Queen Elizabeth I vs. Mary, Queen of Scots
Most know Queen Elizabeth I for hearkening England’s Golden Age and love or loathe her historical legacy in equal, but there was one particular lady that Queen Elizabeth was not fond of: Mary, Queen of Scots. The two had a very public dispute over sovereignty that eventually led to Mary’s demise. As the daughter of Henry VIII and Anne Boleyn, Elizabeth had a legitimate, if often contested, claim to the throne. But following her father’s purposeful move away from the Catholic Church, when she assumed the throne the fate of England’s faith greatly rested in Elizabeth’s hands. In 1558, the protestant queen declared that England was indeed a Protestant country, which inspired the ire of many English Catholics who didn’t think that Elizabeth was the rightful heir to the English crown.

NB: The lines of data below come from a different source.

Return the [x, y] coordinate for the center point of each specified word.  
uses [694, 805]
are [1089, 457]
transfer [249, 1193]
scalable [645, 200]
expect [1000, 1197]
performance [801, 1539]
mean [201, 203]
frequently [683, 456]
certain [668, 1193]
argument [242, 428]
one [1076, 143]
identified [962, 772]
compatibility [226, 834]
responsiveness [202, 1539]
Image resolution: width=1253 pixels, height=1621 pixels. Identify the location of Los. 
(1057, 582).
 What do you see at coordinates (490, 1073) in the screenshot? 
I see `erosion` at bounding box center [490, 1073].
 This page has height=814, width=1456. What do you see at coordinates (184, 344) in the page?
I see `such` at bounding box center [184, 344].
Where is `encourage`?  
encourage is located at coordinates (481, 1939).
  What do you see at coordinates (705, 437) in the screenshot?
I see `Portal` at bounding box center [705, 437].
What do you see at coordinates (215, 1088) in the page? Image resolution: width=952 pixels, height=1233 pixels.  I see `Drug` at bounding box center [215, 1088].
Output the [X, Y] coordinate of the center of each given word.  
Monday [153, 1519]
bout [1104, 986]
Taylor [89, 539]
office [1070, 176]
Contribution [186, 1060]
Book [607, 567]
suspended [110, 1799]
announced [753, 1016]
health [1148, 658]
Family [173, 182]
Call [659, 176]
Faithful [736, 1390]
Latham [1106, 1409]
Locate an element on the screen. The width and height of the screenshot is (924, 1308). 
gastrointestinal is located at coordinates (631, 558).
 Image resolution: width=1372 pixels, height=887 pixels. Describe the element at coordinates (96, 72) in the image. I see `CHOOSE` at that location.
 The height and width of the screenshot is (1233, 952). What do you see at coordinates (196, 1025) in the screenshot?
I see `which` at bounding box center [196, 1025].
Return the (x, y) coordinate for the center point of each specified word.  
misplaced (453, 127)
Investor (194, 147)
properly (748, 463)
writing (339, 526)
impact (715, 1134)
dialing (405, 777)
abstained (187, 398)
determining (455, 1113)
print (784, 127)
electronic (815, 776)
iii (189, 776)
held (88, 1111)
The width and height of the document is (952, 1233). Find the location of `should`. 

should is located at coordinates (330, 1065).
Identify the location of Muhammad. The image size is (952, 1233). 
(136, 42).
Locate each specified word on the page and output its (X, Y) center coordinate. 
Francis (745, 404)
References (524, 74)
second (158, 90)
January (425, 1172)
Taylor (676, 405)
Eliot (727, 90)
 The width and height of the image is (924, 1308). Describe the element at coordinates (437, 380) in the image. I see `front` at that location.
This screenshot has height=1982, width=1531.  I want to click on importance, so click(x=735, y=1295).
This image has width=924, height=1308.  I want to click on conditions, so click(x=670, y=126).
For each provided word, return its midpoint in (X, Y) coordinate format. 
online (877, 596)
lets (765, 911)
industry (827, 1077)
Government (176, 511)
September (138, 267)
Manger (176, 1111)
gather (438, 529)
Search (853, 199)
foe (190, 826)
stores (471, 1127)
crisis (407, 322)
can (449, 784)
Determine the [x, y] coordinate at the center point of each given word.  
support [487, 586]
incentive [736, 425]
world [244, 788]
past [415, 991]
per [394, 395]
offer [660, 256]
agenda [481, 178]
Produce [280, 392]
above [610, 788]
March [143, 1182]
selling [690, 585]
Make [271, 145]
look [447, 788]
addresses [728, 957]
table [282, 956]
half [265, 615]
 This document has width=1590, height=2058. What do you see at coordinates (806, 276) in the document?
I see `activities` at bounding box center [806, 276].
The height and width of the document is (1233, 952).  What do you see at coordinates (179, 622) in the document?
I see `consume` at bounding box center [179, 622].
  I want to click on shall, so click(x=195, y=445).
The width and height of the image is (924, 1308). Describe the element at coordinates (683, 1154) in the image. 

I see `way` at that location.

Thus many looked toward Mary, Queen of Scots, to replace Elizabeth. Mary Queen of Scots was the Catholic heir to the Scottish throne, but after a slew of scandals, Mary Stuart was forced to flee the country. She looked to Elizabeth for help and support, but Elizabeth was suspicious that she was going to raise Catholic support and usurp her title, so she kept Mary a virtual prisoner for the next eighteen years in Lochleven Castle. By 1586, Elizabeth found conclusive proof in the form of letters that Mary was plotting her murder. The feud ended officially on February 8, 1587, when Elizabeth signed a death warrant and Mary Queen of Scots was beheaded at Fotheringay Castle.